* **Information provided**

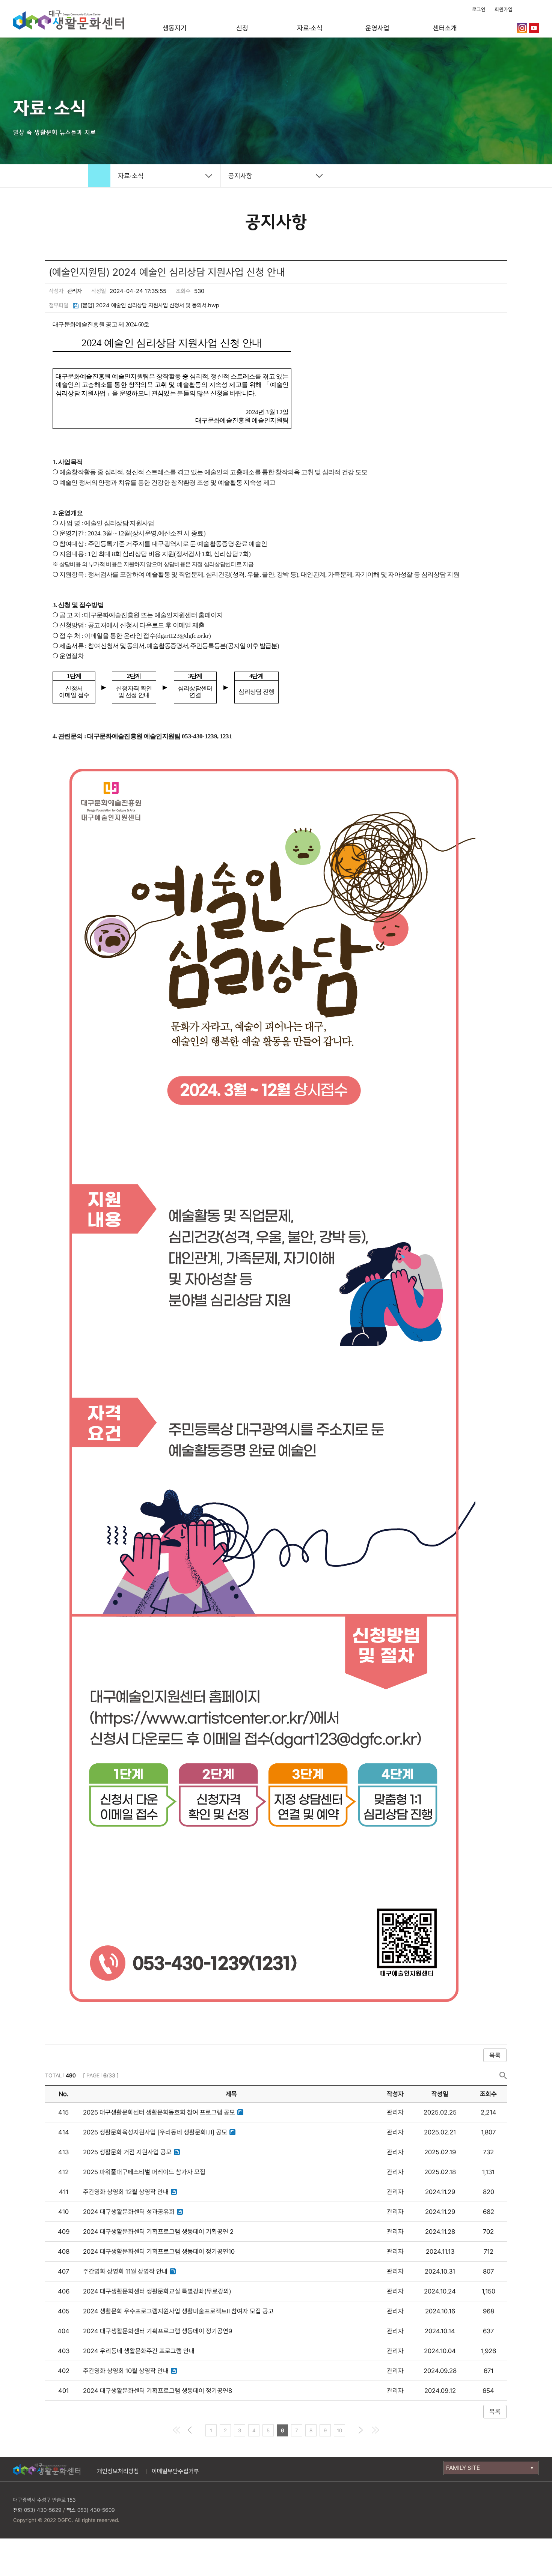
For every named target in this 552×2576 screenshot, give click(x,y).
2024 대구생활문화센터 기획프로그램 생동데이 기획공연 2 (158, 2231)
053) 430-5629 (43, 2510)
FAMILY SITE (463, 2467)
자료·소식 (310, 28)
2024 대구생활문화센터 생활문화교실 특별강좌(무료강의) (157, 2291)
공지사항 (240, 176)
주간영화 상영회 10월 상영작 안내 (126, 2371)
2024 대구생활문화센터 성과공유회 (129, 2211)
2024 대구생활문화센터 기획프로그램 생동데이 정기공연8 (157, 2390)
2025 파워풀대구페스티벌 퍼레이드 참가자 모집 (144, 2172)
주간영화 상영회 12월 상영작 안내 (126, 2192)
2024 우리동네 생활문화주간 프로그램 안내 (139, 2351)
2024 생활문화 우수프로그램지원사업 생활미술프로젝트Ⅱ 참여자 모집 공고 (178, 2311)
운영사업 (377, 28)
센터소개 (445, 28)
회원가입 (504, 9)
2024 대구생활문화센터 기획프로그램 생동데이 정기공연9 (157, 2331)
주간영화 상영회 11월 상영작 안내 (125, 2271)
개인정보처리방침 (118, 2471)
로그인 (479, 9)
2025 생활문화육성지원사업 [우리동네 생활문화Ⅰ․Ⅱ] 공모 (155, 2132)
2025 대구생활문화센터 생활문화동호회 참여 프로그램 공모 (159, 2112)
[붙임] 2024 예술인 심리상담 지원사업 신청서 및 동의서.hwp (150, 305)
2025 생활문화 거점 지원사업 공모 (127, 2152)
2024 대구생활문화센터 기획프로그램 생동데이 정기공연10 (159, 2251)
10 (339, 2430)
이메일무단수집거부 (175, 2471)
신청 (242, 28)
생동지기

* **Problem description**
What you copy should begin at the line with "회원가입 (504, 9)" and end at the final line of the listing, each line exactly as it is.

* **Solution for this exercise**
회원가입 (504, 9)
2024 대구생활문화센터 기획프로그램 생동데이 정기공연9 (157, 2331)
주간영화 상영회 11월 상영작 안내 (125, 2271)
개인정보처리방침 (118, 2471)
로그인 (479, 9)
2025 생활문화육성지원사업 [우리동네 생활문화Ⅰ․Ⅱ] 공모 (155, 2132)
2025 대구생활문화센터 생활문화동호회 참여 프로그램 공모 (159, 2112)
[붙임] 2024 예술인 심리상담 지원사업 신청서 및 동의서.hwp (150, 305)
2025 생활문화 거점 지원사업 공모 (127, 2152)
2024 대구생활문화센터 기획프로그램 생동데이 정기공연10 (159, 2251)
10 (339, 2430)
이메일무단수집거부 (175, 2471)
신청 (242, 28)
생동지기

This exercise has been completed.